## EXERCISE DESCRIPTION
All that is asked is a faithful reproduction of the entries.

·····

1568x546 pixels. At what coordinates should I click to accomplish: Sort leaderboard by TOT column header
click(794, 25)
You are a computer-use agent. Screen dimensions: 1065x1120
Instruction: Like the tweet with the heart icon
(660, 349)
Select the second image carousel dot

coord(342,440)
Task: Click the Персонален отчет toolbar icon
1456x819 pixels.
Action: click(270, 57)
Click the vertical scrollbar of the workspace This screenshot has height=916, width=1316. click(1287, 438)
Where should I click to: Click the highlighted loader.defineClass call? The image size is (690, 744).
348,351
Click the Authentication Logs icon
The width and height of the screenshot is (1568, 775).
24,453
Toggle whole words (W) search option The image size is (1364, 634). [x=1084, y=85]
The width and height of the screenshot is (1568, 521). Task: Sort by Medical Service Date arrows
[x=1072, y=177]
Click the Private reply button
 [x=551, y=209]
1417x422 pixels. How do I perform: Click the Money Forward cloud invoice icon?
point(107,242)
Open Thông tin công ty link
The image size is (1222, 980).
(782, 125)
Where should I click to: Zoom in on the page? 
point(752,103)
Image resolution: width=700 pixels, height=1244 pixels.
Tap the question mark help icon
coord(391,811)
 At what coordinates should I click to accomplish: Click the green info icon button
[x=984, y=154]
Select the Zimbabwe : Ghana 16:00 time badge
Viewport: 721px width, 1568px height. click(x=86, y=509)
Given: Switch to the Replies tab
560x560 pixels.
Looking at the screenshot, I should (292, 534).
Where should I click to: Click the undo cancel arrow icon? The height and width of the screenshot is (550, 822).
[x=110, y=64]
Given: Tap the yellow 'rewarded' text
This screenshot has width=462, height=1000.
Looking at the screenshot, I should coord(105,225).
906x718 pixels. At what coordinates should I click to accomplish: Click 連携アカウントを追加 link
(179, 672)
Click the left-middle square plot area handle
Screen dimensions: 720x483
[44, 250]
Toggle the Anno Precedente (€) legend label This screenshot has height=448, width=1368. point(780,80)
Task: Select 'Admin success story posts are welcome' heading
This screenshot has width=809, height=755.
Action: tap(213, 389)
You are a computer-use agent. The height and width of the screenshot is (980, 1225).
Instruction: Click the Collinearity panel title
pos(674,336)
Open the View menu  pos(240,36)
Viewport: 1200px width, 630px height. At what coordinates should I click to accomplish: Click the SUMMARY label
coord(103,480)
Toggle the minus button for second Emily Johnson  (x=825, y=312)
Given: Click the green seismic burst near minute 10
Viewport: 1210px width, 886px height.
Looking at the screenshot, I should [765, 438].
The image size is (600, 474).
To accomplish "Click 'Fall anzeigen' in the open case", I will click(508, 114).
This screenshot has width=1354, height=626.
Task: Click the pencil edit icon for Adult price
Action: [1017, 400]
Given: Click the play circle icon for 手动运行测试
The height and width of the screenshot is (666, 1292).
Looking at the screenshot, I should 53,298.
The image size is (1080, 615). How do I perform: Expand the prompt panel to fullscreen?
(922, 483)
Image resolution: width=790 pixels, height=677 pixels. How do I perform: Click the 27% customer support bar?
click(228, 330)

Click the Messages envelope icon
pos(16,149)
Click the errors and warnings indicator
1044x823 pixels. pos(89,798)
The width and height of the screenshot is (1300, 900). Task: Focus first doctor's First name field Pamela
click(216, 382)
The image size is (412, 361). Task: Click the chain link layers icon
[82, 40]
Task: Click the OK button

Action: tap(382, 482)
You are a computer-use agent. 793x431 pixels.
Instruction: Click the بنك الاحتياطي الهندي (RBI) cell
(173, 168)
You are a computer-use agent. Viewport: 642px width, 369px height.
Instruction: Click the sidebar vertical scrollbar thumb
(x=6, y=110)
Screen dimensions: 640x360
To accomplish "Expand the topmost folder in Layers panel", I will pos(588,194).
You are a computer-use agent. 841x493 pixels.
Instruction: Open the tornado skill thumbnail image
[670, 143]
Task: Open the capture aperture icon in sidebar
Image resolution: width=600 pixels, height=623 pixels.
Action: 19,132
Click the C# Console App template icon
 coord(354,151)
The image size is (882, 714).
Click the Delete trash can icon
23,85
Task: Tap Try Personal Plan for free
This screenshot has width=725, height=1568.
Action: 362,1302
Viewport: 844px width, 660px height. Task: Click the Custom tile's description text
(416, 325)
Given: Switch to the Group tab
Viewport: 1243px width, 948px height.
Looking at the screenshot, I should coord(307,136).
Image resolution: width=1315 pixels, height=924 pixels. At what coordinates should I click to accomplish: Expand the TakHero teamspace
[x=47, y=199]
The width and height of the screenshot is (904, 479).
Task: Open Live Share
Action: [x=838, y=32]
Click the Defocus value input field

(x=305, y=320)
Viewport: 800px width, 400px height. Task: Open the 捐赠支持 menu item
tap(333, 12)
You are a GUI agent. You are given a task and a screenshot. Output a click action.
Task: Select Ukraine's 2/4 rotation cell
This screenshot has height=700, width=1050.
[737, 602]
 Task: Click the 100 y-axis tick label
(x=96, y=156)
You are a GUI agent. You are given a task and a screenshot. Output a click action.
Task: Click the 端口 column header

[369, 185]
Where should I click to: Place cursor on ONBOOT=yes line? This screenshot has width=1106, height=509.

·····

## ANSWER AREA
1568x546 pixels. At what coordinates should I click to accomplish: Sort leaderboard by TOT column header
click(794, 25)
You are a computer-use agent. Screen dimensions: 1065x1120
Instruction: Like the tweet with the heart icon
(660, 349)
Select the second image carousel dot

coord(342,440)
Task: Click the Персонален отчет toolbar icon
1456x819 pixels.
Action: click(270, 57)
Click the vertical scrollbar of the workspace This screenshot has height=916, width=1316. click(1287, 438)
Where should I click to: Click the highlighted loader.defineClass call? The image size is (690, 744).
348,351
Click the Authentication Logs icon
The width and height of the screenshot is (1568, 775).
24,453
Toggle whole words (W) search option The image size is (1364, 634). [x=1084, y=85]
The width and height of the screenshot is (1568, 521). Task: Sort by Medical Service Date arrows
[x=1072, y=177]
Click the Private reply button
 [x=551, y=209]
1417x422 pixels. How do I perform: Click the Money Forward cloud invoice icon?
point(107,242)
Open Thông tin công ty link
The image size is (1222, 980).
(782, 125)
Where should I click to: Zoom in on the page? 
point(752,103)
Image resolution: width=700 pixels, height=1244 pixels.
Tap the question mark help icon
coord(391,811)
 At what coordinates should I click to accomplish: Click the green info icon button
[x=984, y=154]
Select the Zimbabwe : Ghana 16:00 time badge
Viewport: 721px width, 1568px height. click(x=86, y=509)
Given: Switch to the Replies tab
560x560 pixels.
Looking at the screenshot, I should (292, 534).
Where should I click to: Click the undo cancel arrow icon? The height and width of the screenshot is (550, 822).
[x=110, y=64]
Given: Tap the yellow 'rewarded' text
This screenshot has width=462, height=1000.
Looking at the screenshot, I should coord(105,225).
906x718 pixels. At what coordinates should I click to accomplish: Click 連携アカウントを追加 link
(179, 672)
Click the left-middle square plot area handle
Screen dimensions: 720x483
[44, 250]
Toggle the Anno Precedente (€) legend label This screenshot has height=448, width=1368. point(780,80)
Task: Select 'Admin success story posts are welcome' heading
This screenshot has width=809, height=755.
Action: tap(213, 389)
You are a computer-use agent. The height and width of the screenshot is (980, 1225).
Instruction: Click the Collinearity panel title
pos(674,336)
Open the View menu  pos(240,36)
Viewport: 1200px width, 630px height. At what coordinates should I click to accomplish: Click the SUMMARY label
coord(103,480)
Toggle the minus button for second Emily Johnson  (x=825, y=312)
Given: Click the green seismic burst near minute 10
Viewport: 1210px width, 886px height.
Looking at the screenshot, I should [765, 438].
The image size is (600, 474).
To accomplish "Click 'Fall anzeigen' in the open case", I will click(508, 114).
This screenshot has width=1354, height=626.
Task: Click the pencil edit icon for Adult price
Action: [1017, 400]
Given: Click the play circle icon for 手动运行测试
The height and width of the screenshot is (666, 1292).
Looking at the screenshot, I should 53,298.
The image size is (1080, 615). How do I perform: Expand the prompt panel to fullscreen?
(922, 483)
Image resolution: width=790 pixels, height=677 pixels. How do I perform: Click the 27% customer support bar?
click(228, 330)

Click the Messages envelope icon
pos(16,149)
Click the errors and warnings indicator
1044x823 pixels. pos(89,798)
The width and height of the screenshot is (1300, 900). Task: Focus first doctor's First name field Pamela
click(216, 382)
The image size is (412, 361). Task: Click the chain link layers icon
[82, 40]
Task: Click the OK button

Action: tap(382, 482)
You are a computer-use agent. 793x431 pixels.
Instruction: Click the بنك الاحتياطي الهندي (RBI) cell
(173, 168)
You are a computer-use agent. Viewport: 642px width, 369px height.
Instruction: Click the sidebar vertical scrollbar thumb
(x=6, y=110)
Screen dimensions: 640x360
To accomplish "Expand the topmost folder in Layers panel", I will pos(588,194).
You are a computer-use agent. 841x493 pixels.
Instruction: Open the tornado skill thumbnail image
[670, 143]
Task: Open the capture aperture icon in sidebar
Image resolution: width=600 pixels, height=623 pixels.
Action: 19,132
Click the C# Console App template icon
 coord(354,151)
The image size is (882, 714).
Click the Delete trash can icon
23,85
Task: Tap Try Personal Plan for free
This screenshot has width=725, height=1568.
Action: 362,1302
Viewport: 844px width, 660px height. Task: Click the Custom tile's description text
(416, 325)
Given: Switch to the Group tab
Viewport: 1243px width, 948px height.
Looking at the screenshot, I should coord(307,136).
Image resolution: width=1315 pixels, height=924 pixels. At what coordinates should I click to accomplish: Expand the TakHero teamspace
[x=47, y=199]
The width and height of the screenshot is (904, 479).
Task: Open Live Share
Action: [x=838, y=32]
Click the Defocus value input field

(x=305, y=320)
Viewport: 800px width, 400px height. Task: Open the 捐赠支持 menu item
tap(333, 12)
You are a GUI agent. You are given a task and a screenshot. Output a click action.
Task: Select Ukraine's 2/4 rotation cell
This screenshot has height=700, width=1050.
[737, 602]
 Task: Click the 100 y-axis tick label
(x=96, y=156)
You are a GUI agent. You are given a task and a screenshot. Output a click action.
Task: Click the 端口 column header

[369, 185]
Where should I click to: Place cursor on ONBOOT=yes line? This screenshot has width=1106, height=509.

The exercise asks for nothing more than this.